* _Texte fourni_:
Peter : La mère est en Australie. Le fils est en bonne santé en Angleterre. La mère se réveille et sent que sa grand-mère décédée est là. C'est juste à côté de la plaque. Alors elle se rendort et dans son sommeil - et c'est la deathbed coïncidence - son fils lui apparaît et il semble trempé. Et alors qu'il se dirige vers elle - et une fois de plus c'est comme dans une sorte de tunnel - il pénètre dans la lumière. Et quelle est cette lumière ? la lumière de l'amour et de la compassion est toujours présente. Il entre dans la lumière. Il lui transmet un message : ‘S'il te plaît, ne t'inquiète pas pour moi, maman. Je vais bien’. Et elle sait qu'il est mort, mais elle sait qu'il ira bien ...
Iain: Oui
Peter : C'est donc un rêve très encourageant. Alors bien sûr, le lendemain matin elle appelle en Angleterre pour savoir comment va son fils, mais elle sait qu'il est mort et effectivement il s'est noyé dans un accident de bateau la veille au soir, au moment où il lui apparaissait, pour autant qu'on puisse retracer la chronologie ... Mais rappelez-vous qu'il lui est apparu trempé, il y a donc des éléments de la scène qui filtrent dans le rêve.
Parfois la personne qui reçoit la visite est réveillée, alors là la visite est tout à fait autre chose. Vous éprouvez le sentiment très fort qu'une personne que vous connaissez bien est décédée, ou est en terrible danger. Parfois vous recevez un message : ‘je suis mort mais je vais bien’, mais ça n’arrive pas juste comme ça, ça s’accompagne de sentiments de mort, de danger, etc. Donc, ce n’est pas très agréable et généralement ça vous force à vouloir découvrir ce qui se passe. Donc, c'est différent selon que vous êtes réveillé ou endormi. Donc, cela montre qu'il y a une interconnexion très très forte, sans limites d'espace ou de temps, de sorte que les deux, la personne mourante et la personne à laquelle elle est émotionnellement connectée, sont très très fortement liées. C'est comme si, en un certain sens, ils ne faisaient qu'un. C'est un phénomène vraiment intéressant. Et bien sûr, c'est absolument merveilleux pour la personne qui vient de perdre son fils, ou sa femme, d'avoir cette visite.

* _Données extraites_:
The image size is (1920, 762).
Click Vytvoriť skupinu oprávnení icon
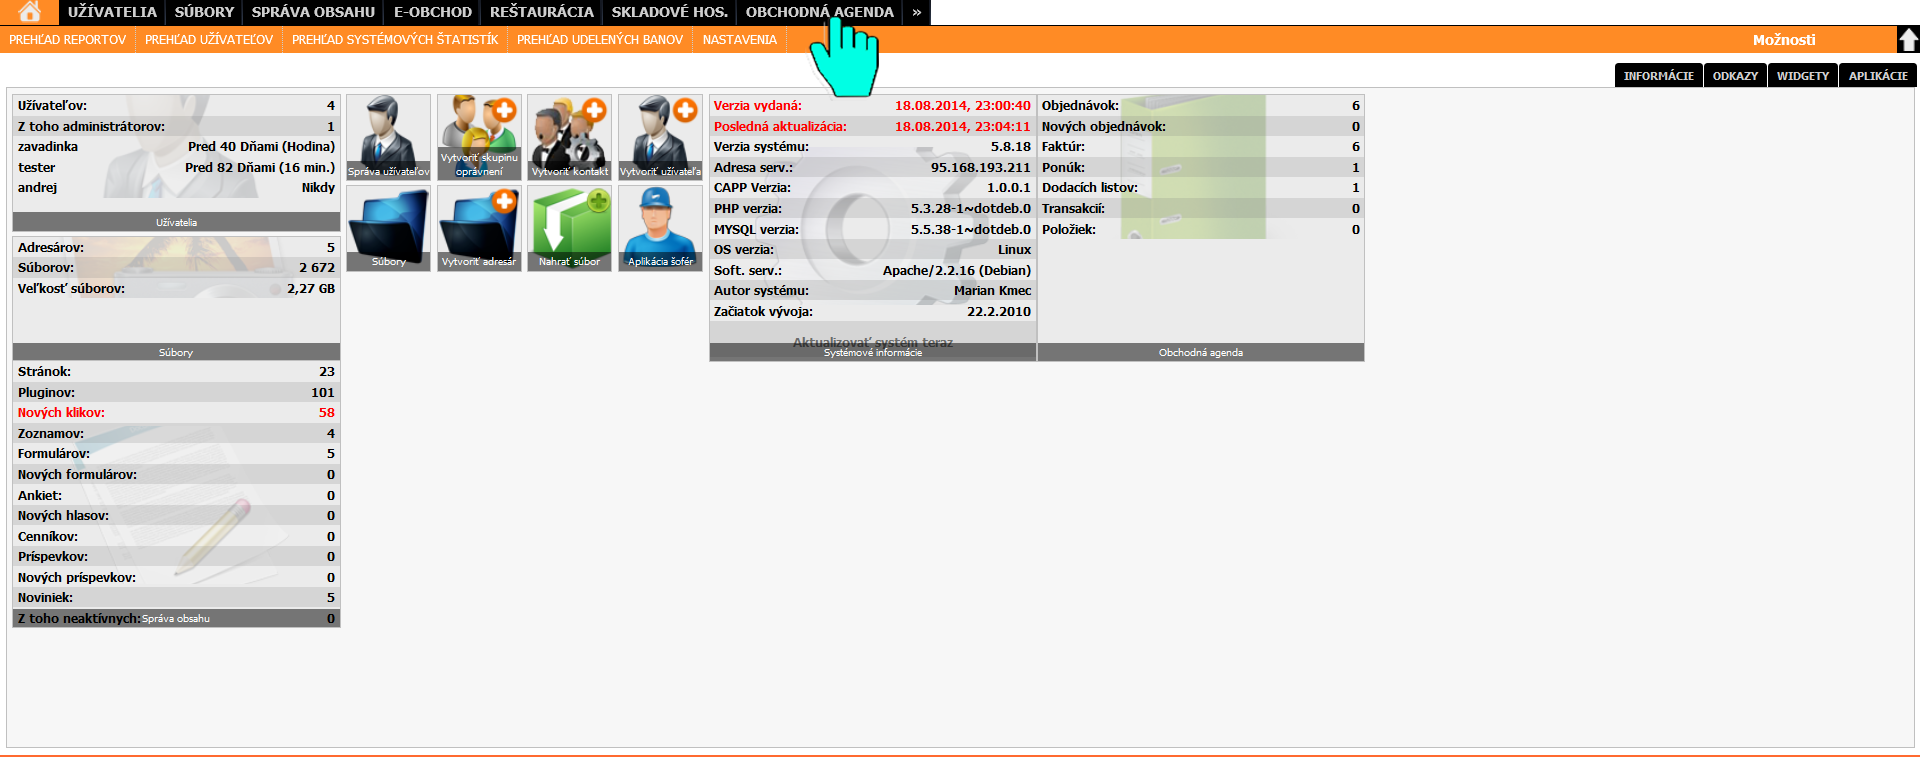[479, 137]
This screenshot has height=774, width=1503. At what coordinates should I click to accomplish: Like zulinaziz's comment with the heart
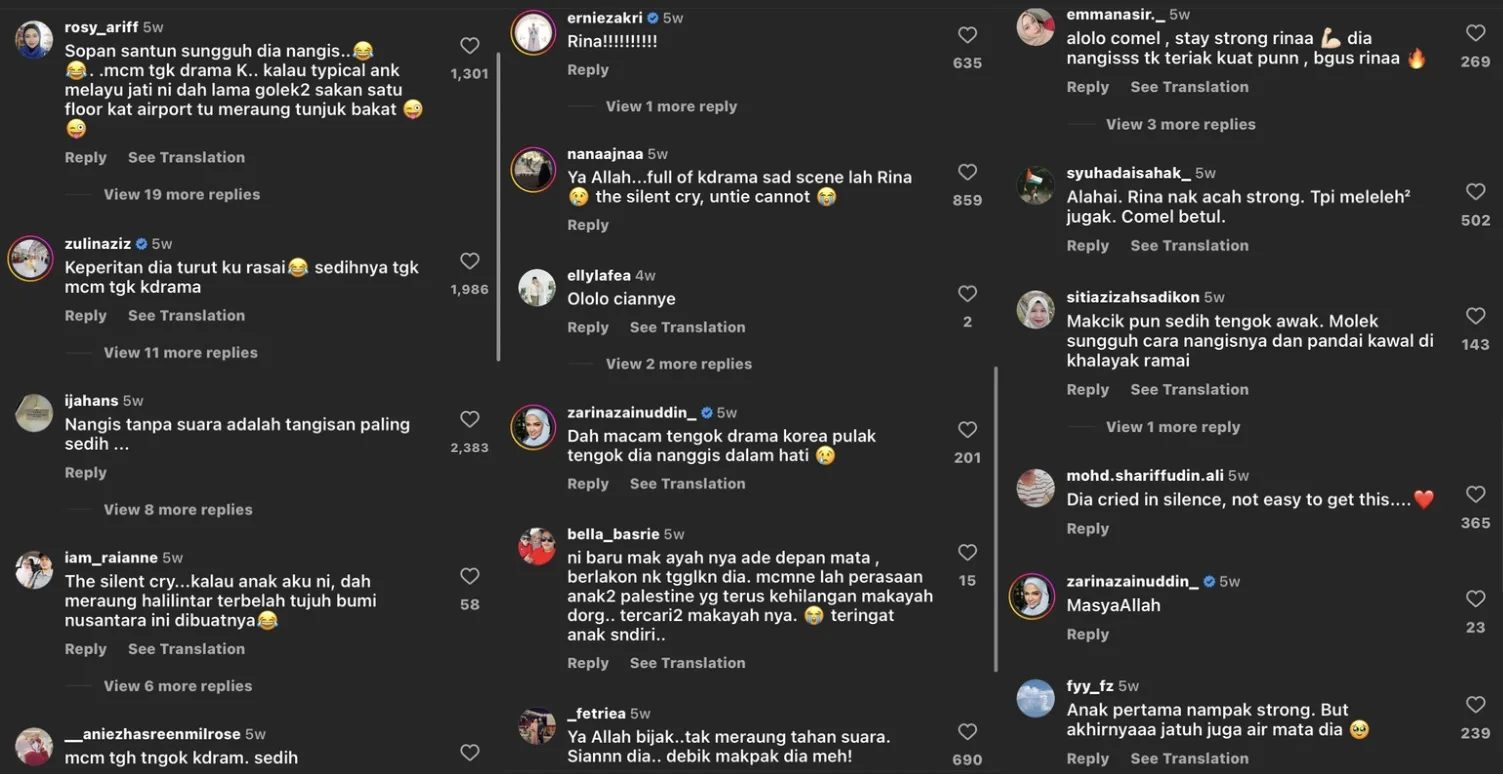469,261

* _Travail demandé_: Veuillez recopier sans rien changer le passage du texte fourni qui va de « Peter : La mère » jusqu'à « ira bien ... ».

* _Réponse proposée_:
Peter : La mère est en Australie. Le fils est en bonne santé en Angleterre. La mère se réveille et sent que sa grand-mère décédée est là. C'est juste à côté de la plaque. Alors elle se rendort et dans son sommeil - et c'est la deathbed coïncidence - son fils lui apparaît et il semble trempé. Et alors qu'il se dirige vers elle - et une fois de plus c'est comme dans une sorte de tunnel - il pénètre dans la lumière. Et quelle est cette lumière ? la lumière de l'amour et de la compassion est toujours présente. Il entre dans la lumière. Il lui transmet un message : ‘S'il te plaît, ne t'inquiète pas pour moi, maman. Je vais bien’. Et elle sait qu'il est mort, mais elle sait qu'il ira bien ...